## [EXERCISE OBJECTIVE]
Find "Viewport: 710px width, 1159px height." in the entries below; copy that line through the last, exactly, with no pictures.

*** Begin section ***

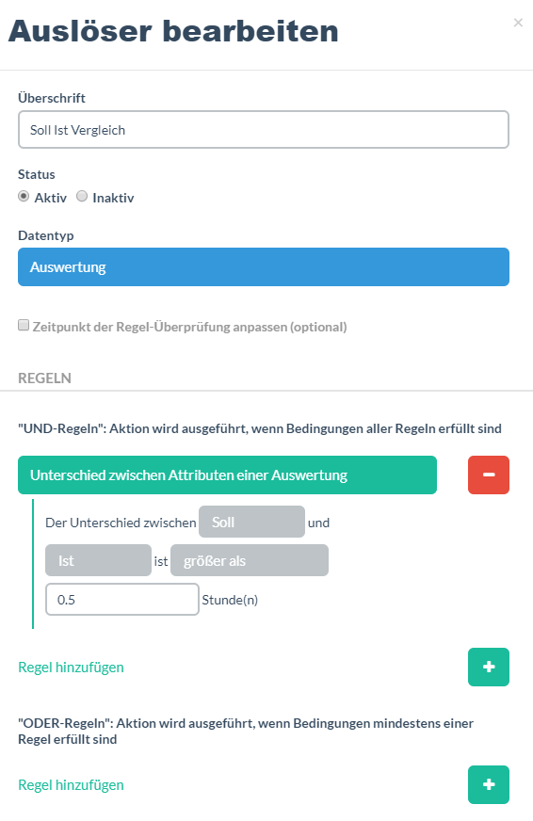Click the Zeitpunkt der Regel-Überprüfung label text
The width and height of the screenshot is (533, 821).
point(189,327)
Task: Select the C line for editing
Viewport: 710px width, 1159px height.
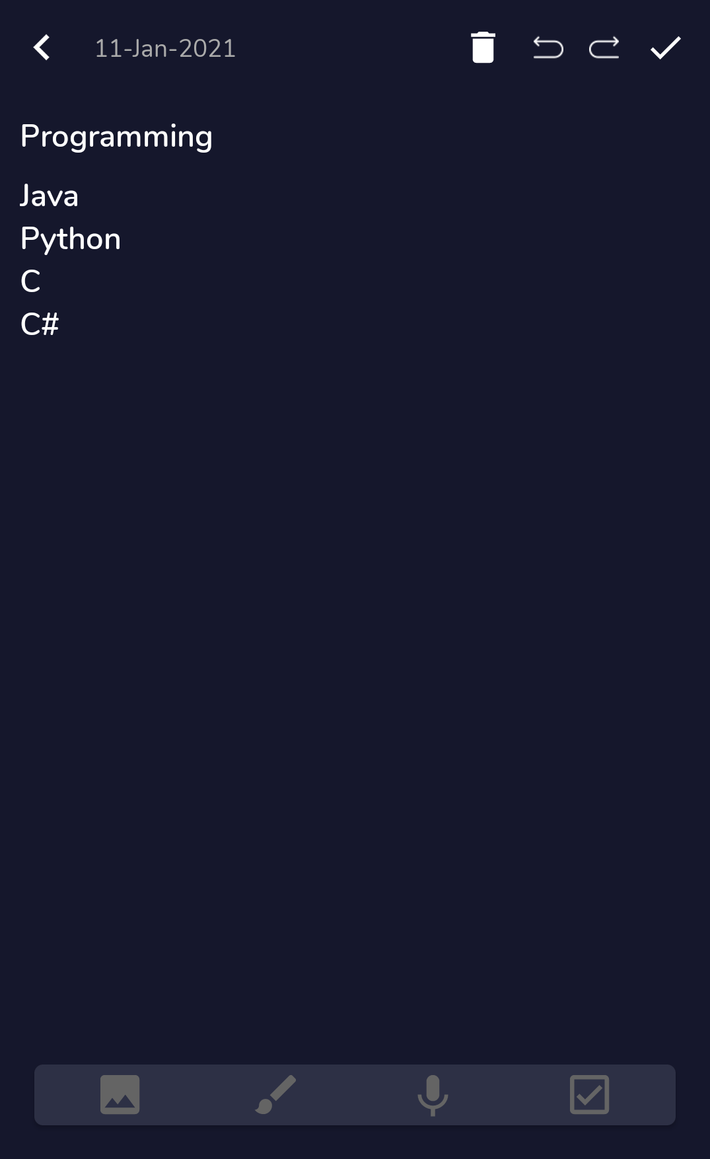Action: tap(30, 281)
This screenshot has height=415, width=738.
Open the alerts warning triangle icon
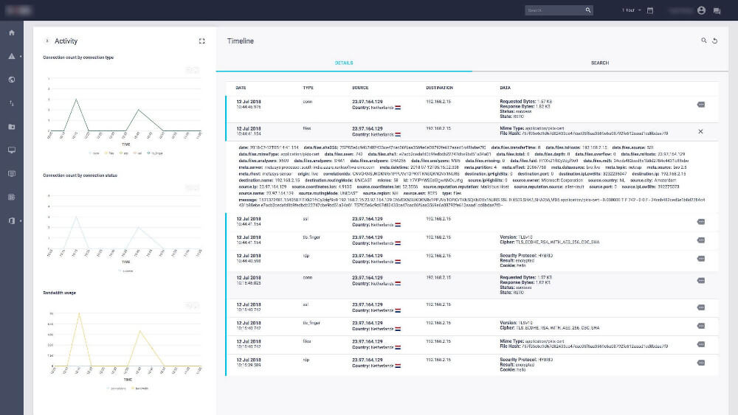11,56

*** End section ***

## [EXERCISE OUTPUT]
Viewport: 710px width, 1159px height.
Action: tap(30, 281)
This screenshot has height=415, width=738.
Open the alerts warning triangle icon
11,56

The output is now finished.